Artikel 13. Nader onderzoek

  • 1. Indien na afloop van de zitting maar voordat het advies wordt opgesteld, nader onderzoek wenselijk blijkt te zijn, kan de hoorder uit eigen beweging of op verlangen van de andere leden van de commissie dit onderzoek houden.

  • 2. De uit het nader onderzoek verkregen informatie wordt in afschrift aan de leden van de commissie, het verwerend orgaan en de belanghebbenden toegezonden.

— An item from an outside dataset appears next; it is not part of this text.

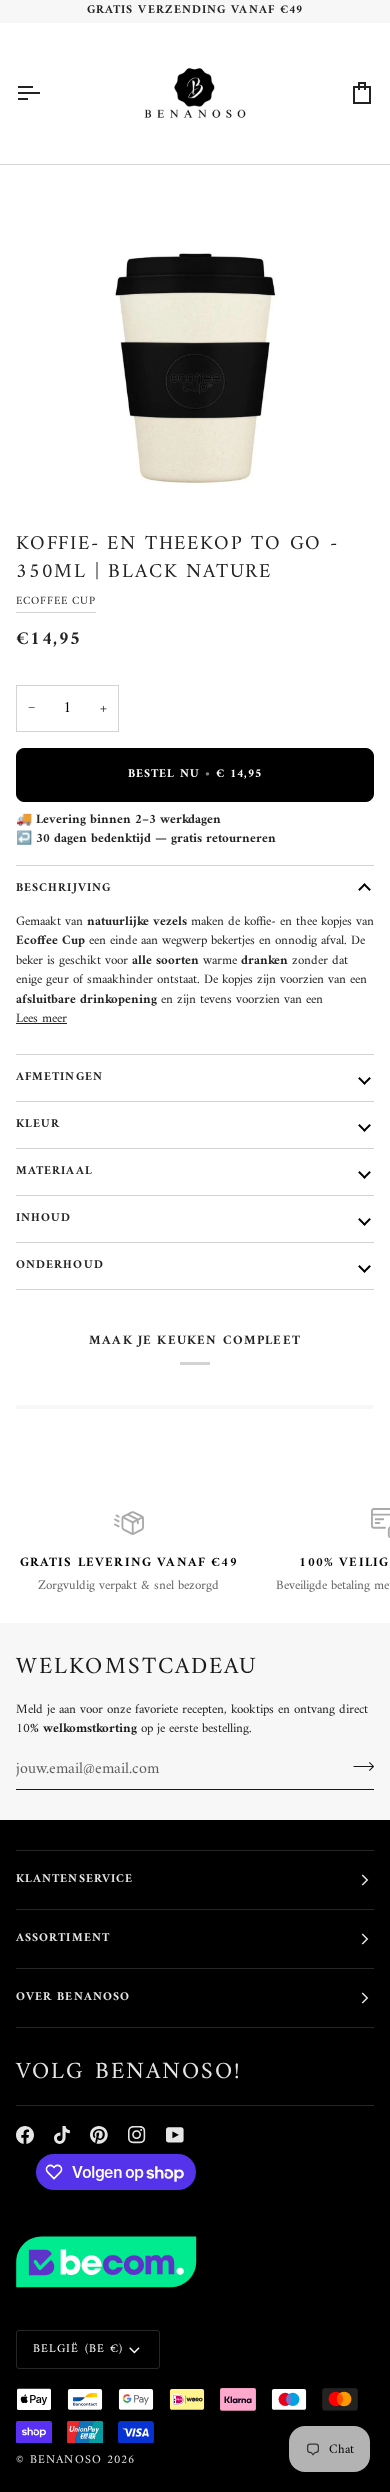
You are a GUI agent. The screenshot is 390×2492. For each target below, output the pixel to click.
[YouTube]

  • 3. De hoorder, de leden van de commissie, het verwerend orgaan en de belanghebbenden kunnen binnen een week na verzending van de nadere informatie aan de hoorder een verzoek richten tot het beleggen van een nieuwe hoorzitting. De hoorder beslist op zo'n verzoek.

  • 4. Op een nieuwe hoorzitting zijn de bepalingen in deze regeling die betrekking hebben op de hoorzitting, zo veel mogelijk van overeenkomstige toepassing.

§ 3 Het advies

Artikel 14. Vorm en inhoud van het advies

  • 1. Het advies is gemotiveerd en omvat een voorstel voor de te nemen beslissing op het bezwaarschrift.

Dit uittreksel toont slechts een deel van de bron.